Copy the lines of the data below verbatim, beginning at the line that contains "762x695 pixels." and stopping after the line that contains "Action: [86, 366]".

** BEGIN DATA **

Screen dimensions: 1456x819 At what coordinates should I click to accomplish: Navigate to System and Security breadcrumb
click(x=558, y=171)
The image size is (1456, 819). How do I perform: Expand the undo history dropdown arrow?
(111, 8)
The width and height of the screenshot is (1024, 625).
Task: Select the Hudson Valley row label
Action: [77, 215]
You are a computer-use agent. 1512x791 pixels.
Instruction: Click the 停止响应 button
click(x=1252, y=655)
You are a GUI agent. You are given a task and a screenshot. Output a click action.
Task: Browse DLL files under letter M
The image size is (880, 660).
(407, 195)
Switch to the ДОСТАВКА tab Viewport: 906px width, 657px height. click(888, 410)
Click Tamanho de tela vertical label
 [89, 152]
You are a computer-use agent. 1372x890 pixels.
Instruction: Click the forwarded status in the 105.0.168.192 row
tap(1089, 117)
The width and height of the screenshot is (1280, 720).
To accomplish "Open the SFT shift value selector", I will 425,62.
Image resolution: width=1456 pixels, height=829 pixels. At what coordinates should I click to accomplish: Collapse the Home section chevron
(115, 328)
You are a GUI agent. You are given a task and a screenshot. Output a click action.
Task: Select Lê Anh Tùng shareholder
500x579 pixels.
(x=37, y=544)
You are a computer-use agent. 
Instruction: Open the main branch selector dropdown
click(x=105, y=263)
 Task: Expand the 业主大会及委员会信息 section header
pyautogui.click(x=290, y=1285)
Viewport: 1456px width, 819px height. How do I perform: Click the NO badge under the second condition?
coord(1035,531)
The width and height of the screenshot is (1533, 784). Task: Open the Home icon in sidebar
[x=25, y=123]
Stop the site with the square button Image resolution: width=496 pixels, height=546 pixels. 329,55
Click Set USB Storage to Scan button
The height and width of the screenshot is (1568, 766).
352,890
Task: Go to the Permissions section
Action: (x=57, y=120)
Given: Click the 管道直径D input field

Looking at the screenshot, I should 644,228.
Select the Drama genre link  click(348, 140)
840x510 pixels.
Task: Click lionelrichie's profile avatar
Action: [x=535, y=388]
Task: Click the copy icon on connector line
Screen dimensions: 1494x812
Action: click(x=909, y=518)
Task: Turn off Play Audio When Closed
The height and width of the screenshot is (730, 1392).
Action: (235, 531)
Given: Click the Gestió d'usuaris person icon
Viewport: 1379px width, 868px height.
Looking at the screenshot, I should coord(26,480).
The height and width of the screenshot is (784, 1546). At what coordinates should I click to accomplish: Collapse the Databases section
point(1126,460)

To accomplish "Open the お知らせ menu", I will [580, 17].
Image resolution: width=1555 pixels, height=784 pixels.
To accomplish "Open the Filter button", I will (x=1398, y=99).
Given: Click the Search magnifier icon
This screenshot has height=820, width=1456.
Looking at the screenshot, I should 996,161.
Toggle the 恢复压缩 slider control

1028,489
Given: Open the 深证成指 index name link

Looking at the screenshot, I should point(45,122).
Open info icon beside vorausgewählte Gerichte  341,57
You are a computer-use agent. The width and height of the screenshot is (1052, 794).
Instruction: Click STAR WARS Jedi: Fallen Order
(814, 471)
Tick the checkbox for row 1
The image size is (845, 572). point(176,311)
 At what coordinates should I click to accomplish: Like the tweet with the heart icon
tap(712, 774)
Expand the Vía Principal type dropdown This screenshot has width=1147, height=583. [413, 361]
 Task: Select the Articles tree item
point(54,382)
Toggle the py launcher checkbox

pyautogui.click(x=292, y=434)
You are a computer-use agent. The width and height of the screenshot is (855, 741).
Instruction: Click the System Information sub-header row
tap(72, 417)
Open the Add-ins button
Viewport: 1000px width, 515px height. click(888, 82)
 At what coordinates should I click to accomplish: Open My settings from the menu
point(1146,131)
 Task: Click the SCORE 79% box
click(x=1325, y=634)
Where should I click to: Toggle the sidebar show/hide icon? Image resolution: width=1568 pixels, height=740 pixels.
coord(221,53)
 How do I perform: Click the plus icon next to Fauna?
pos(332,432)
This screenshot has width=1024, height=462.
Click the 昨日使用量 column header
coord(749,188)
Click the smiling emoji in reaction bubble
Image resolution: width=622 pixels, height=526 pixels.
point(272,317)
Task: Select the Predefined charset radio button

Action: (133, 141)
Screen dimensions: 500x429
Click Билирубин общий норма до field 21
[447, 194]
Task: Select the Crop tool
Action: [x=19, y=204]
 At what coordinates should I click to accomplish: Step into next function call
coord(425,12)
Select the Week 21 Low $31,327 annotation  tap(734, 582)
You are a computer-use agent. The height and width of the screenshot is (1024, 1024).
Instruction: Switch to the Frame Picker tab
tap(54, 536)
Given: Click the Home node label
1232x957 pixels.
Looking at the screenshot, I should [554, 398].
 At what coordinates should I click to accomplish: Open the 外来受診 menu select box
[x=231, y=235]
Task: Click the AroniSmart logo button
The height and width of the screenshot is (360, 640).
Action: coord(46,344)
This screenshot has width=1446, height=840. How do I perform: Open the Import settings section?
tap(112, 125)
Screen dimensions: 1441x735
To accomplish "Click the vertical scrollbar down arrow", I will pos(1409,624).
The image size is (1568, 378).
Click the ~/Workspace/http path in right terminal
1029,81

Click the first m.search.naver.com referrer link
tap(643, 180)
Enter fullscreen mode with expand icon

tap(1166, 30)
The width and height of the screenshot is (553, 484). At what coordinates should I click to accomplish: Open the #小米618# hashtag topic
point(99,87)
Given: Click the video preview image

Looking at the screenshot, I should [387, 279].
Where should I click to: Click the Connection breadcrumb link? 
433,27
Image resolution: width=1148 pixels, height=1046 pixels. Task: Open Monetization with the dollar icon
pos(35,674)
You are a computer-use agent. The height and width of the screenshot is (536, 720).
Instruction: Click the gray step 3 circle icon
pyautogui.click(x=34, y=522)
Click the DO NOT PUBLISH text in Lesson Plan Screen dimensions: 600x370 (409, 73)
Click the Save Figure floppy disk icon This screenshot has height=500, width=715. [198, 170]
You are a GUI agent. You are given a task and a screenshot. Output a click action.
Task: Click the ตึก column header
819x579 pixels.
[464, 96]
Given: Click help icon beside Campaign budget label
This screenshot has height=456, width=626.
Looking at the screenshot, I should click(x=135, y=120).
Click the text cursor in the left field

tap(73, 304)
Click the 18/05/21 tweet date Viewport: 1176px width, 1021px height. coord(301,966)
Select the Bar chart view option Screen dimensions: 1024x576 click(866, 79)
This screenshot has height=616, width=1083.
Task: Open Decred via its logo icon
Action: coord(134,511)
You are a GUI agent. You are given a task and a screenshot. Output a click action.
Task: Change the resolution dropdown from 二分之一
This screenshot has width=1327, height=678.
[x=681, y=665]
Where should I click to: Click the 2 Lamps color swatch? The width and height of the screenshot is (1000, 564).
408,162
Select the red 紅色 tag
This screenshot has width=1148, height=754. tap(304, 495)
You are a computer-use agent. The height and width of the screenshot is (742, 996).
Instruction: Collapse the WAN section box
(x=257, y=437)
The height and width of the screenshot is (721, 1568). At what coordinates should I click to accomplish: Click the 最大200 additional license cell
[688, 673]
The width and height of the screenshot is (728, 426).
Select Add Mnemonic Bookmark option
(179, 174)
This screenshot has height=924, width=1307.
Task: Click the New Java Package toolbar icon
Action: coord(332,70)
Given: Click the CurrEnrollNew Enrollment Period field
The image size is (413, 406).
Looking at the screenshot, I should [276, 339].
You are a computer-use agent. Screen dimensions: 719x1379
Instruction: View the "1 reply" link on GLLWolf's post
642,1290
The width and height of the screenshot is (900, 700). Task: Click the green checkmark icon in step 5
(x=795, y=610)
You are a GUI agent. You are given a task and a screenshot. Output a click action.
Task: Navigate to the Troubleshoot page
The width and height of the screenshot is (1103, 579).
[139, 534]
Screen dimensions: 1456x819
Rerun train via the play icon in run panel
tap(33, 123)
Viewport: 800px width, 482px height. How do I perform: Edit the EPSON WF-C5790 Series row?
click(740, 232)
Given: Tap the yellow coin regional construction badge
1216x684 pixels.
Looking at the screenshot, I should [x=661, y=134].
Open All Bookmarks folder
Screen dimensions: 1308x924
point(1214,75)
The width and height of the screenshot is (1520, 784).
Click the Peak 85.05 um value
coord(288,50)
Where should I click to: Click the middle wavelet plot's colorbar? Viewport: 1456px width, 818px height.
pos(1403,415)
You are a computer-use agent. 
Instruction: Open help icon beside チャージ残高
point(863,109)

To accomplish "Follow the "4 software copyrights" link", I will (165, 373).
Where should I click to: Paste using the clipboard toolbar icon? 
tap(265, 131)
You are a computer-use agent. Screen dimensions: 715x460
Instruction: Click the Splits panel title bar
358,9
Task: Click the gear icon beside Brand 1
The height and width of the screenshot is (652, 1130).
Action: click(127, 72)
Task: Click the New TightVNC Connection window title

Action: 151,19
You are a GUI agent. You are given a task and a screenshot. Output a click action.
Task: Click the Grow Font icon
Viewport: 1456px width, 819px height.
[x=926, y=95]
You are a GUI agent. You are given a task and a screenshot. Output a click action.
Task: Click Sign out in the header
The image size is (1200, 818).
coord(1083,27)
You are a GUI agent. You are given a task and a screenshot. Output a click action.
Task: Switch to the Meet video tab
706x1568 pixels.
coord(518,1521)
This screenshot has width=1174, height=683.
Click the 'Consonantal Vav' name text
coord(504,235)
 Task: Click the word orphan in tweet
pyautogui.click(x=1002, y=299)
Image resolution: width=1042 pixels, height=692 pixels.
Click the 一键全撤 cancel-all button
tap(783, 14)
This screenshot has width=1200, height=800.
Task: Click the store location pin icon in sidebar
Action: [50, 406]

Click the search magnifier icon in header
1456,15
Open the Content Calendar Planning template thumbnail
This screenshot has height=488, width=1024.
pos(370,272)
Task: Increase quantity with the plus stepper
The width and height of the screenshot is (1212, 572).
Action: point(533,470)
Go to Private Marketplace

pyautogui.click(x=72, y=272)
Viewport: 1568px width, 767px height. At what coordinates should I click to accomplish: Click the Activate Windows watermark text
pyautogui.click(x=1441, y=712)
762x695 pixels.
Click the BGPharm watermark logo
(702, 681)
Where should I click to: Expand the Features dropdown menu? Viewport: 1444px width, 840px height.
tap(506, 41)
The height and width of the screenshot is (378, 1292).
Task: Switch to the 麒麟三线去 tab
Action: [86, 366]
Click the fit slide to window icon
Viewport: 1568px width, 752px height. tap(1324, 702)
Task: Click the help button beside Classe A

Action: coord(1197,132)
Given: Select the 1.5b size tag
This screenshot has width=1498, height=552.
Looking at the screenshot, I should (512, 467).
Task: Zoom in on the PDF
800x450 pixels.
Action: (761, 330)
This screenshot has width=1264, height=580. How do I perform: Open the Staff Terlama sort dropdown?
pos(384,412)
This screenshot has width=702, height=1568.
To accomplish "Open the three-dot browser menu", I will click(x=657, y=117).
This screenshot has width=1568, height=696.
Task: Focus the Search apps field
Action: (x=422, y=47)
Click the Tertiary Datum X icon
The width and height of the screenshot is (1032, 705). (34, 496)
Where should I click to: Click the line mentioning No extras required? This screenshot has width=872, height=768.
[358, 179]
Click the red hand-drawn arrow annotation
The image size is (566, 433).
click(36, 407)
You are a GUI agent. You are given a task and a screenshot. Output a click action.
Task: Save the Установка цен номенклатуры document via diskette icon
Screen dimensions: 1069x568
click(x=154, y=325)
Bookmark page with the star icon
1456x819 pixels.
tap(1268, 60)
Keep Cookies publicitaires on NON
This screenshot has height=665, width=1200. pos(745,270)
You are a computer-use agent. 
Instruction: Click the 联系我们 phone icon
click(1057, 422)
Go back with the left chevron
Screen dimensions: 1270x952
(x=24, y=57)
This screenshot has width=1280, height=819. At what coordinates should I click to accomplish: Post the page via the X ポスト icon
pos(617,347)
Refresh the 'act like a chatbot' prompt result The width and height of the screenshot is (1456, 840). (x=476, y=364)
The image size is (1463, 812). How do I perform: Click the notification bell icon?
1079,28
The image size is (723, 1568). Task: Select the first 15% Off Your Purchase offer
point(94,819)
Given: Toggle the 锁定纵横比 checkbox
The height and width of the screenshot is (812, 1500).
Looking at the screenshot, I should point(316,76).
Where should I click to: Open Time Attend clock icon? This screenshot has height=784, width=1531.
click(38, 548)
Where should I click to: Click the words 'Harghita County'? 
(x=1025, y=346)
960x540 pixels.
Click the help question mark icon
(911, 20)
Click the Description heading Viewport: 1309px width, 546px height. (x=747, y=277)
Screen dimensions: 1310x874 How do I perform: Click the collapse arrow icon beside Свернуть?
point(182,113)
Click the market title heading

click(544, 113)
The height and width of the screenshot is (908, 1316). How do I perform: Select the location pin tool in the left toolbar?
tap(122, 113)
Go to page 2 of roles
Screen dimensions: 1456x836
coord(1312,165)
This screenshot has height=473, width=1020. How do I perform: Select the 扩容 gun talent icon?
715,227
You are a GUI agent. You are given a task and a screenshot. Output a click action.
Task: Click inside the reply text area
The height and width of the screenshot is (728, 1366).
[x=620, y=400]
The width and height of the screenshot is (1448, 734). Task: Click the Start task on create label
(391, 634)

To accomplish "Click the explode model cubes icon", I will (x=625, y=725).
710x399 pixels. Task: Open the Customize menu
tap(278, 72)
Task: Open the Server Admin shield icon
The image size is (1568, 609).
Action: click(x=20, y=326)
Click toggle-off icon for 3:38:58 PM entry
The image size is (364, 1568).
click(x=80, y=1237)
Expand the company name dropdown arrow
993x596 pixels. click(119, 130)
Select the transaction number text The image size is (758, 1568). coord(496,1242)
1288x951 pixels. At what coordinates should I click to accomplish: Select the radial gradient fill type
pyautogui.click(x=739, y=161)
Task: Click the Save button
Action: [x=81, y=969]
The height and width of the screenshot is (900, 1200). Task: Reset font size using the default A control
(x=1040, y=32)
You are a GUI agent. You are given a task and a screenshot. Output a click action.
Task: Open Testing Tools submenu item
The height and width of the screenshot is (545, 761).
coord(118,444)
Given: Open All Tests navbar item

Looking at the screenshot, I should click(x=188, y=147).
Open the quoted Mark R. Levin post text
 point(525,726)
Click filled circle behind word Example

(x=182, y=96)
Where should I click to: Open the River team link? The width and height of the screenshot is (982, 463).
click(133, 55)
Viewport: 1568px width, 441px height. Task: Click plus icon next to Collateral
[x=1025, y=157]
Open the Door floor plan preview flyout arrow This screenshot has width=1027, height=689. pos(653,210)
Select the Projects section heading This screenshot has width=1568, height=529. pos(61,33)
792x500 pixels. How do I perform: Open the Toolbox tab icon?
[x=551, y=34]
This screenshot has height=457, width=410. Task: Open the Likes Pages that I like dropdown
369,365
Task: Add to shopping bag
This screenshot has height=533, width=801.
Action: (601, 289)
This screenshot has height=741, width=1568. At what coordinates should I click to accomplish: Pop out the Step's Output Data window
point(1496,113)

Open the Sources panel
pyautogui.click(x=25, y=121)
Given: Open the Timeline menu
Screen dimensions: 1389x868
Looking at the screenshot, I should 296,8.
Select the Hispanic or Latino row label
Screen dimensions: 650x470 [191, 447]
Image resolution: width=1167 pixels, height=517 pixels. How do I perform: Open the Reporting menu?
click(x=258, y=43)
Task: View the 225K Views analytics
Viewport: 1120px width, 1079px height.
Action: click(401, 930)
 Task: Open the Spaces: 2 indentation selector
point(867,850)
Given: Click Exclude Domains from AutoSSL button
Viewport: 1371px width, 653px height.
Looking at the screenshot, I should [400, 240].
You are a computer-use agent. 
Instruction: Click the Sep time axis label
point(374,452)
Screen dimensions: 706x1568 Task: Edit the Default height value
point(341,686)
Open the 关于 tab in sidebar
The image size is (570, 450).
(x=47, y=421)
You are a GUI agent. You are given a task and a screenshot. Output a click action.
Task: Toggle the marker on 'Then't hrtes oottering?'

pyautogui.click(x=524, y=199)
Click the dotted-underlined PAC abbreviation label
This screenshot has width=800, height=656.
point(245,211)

** END DATA **

__FINISHED TASK__.
762x695 pixels.
Click the BGPharm watermark logo
(702, 681)
Where should I click to: Expand the Features dropdown menu? Viewport: 1444px width, 840px height.
tap(506, 41)
The height and width of the screenshot is (378, 1292).
Task: Switch to the 麒麟三线去 tab
Action: [86, 366]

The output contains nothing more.